Experiment records every suite run locally and lets you compare results across model versions, prompt changes, or time. No cloud, no account — stored as JSONL in ~/.multivon/experiments/.
Basic usage
from multivon_eval import EvalSuite, Experiment, Faithfulness, Relevance
suite = EvalSuite("rag-pipeline")
suite.add_cases(cases)
suite.add_evaluators(Faithfulness(), Relevance())
exp = Experiment("rag-pipeline")
# Baseline run
report_v1 = suite.run(model_v1)
run_v1 = exp.record(report_v1, tags={"model": "gpt-4o", "prompt_v": "2"})

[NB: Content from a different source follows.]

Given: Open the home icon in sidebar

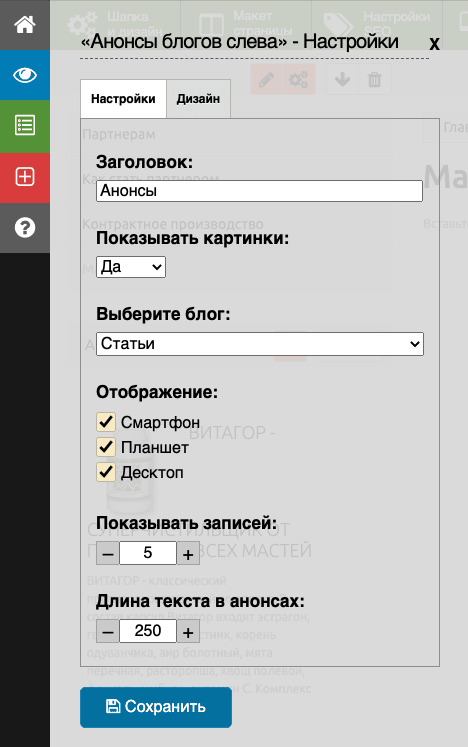Looking at the screenshot, I should [25, 25].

# After your prompt or model change
report_v2 = suite.run(model_v2)
run_v2 = exp.record(report_v2, tags={"model": "gpt-4o", "prompt_v": "3"})
# Compare
exp.compare(run_v1, run_v2)
Compare output
============================================================
Experiment comparison: a1b2c3d4 → e5f6g7h8
============================================================
Metric Before After
------------------------------------------------------------
Model gpt-4o gpt-4o
Pass rate 84.0% → 91.0% ↑ +7.0%
Avg score 0.8210 → 0.8890 ↑ +0.0680
Passed 42 → 46
Failed 8 → 4
Evaluator scores Before After
------------------------------------------------------------
faithfulness 0.7800 → 0.8600 ↑ +0.0800
relevance 0.9100 → 0.9300 ↑ +0.0200
Verdict: IMPROVED — pass rate up +7.0%
View run history
Experiment: rag-pipeline
Run ID Timestamp Model Pass rate Avg score Tags
------------------------------------------------------------------------------------------
e5f6g7h8 2026-04-25 15:30:12 gpt-4o 91.0% 0.8890 prompt_v=3
a1b2c3d4 2026-04-24 10:15:44 gpt-4o 84.0% 0.8210 prompt_v=2
Tags are free-form key-value pairs — use them to track anything meaningful:
exp.record(report, tags={
"model": "claude-sonnet-4-6",
"prompt_v": "5",
"dataset": "v2",
"deployed": "false",
})
CLI
# List all experiments
multivon-eval experiments list
# Show run history
multivon-eval experiments history rag-pipeline
# Compare two runs
multivon-eval experiments compare rag-pipeline a1b2c3d4 e5f6g7h8
Storage
Runs are stored at ~/.multivon/experiments/<name>.jsonl. Each line is a JSON object with the run summary — not the full case-by-case output. Use report.save_json() separately if you want the full results.
# Override storage location
export MULTIVON_HOME=/your/custom/path
CI/CD integration
Track every CI run automatically:
import os
from multivon_eval import Experiment
exp = Experiment("prod-eval")
report = suite.run(model_fn, fail_threshold=0.85)
exp.record(report, tags={
"git_sha": os.getenv("GITHUB_SHA", "local"),
"branch": os.getenv("GITHUB_REF_NAME", "local"),
"run_number": os.getenv("GITHUB_RUN_NUMBER", "0"),
})
This gives you a full history of pass rates across every CI run, queryable by branch or commit.